Many problems in relationships arise because we react blindly. Reaction arises out of our automatic, conditioned nature that expects trouble at every turn. When we are caught up in “reaction” it becomes easy and natural to blame the other for what is going on. As we do this, we are shifting responsibility for the mess we are in. Relationship balancing teaches us the true meaning of responsibility – which is the ability to respond not to react. This must be learned and cultivated. When we learn to respond we automatically become aligned with the best in ourselves and others and have the opportunity to build our relationship upon a strong foundation. The exercises which follow enable us to respond, not react.

*Give The Other The Benefit Of The Doubt*
Most of the time, when something upsetting happens, we find negative reasons for someone’s behavior, see the worst in them. In relationship balancing, we turn this around and consciously, give the other the benefit of the doubt. Find positive explanations instead, actively focus upon the best in your partner and create positive reasons for their behavior.

By seeing the best, not the worst in the other we are balancing our natural inclination to find fault. As we do this, we will also begin to look for and see the best in ourselves.

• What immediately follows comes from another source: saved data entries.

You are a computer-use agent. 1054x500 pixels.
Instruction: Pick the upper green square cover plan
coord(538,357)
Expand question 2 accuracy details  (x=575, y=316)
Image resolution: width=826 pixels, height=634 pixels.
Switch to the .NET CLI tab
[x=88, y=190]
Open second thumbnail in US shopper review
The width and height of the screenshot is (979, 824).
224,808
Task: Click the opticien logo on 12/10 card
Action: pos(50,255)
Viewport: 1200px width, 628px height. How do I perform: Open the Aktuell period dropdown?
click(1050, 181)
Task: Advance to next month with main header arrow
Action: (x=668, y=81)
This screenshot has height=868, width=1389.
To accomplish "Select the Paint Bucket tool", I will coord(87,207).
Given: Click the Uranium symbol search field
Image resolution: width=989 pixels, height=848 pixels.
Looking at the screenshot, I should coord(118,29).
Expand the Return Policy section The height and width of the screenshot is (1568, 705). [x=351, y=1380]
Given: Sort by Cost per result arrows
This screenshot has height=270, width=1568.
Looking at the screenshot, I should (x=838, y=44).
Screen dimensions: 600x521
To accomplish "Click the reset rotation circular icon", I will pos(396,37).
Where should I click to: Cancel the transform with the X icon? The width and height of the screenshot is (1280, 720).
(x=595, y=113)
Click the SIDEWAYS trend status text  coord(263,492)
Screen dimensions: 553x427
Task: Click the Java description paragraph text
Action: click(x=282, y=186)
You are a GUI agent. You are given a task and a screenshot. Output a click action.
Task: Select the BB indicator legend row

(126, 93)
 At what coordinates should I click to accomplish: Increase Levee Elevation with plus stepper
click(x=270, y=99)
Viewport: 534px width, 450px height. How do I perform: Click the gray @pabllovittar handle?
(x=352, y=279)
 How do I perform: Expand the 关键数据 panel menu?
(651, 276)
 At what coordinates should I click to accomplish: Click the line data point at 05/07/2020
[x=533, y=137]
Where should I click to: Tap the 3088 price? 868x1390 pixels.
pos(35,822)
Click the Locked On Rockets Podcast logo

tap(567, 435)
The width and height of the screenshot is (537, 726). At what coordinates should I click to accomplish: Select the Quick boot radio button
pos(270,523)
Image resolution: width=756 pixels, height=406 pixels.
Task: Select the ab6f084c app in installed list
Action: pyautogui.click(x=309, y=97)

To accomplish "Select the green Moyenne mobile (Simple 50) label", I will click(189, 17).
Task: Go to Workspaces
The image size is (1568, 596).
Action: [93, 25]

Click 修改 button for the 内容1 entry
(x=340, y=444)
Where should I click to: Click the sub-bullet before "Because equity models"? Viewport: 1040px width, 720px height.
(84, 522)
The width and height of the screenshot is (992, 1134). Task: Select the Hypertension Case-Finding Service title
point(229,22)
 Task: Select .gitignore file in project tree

Perception is vital. As we perceive, so shall we be. What we see in others, we bring out in them. This is a deeper understanding of “responsibility”. It teaches us to become responsible for how we perceive a situation, what aspect of it we wish to focus upon. By taking charge of our perception, out of thousands of possible points of view, we choose those that will be supportive and uplifting. We do not choose to perceive in a way that encourages anger and upset. 

*Do not give up on a person. *
We are often ready to “dump” a person because they are difficult to handle. This principal teaches us to stay with a situation or person, right through their difficulties. This does not mean that we can never leave or change a relationship, but even if we do that, we do not give up on the person, but hold them in our minds and hearts with warm regards.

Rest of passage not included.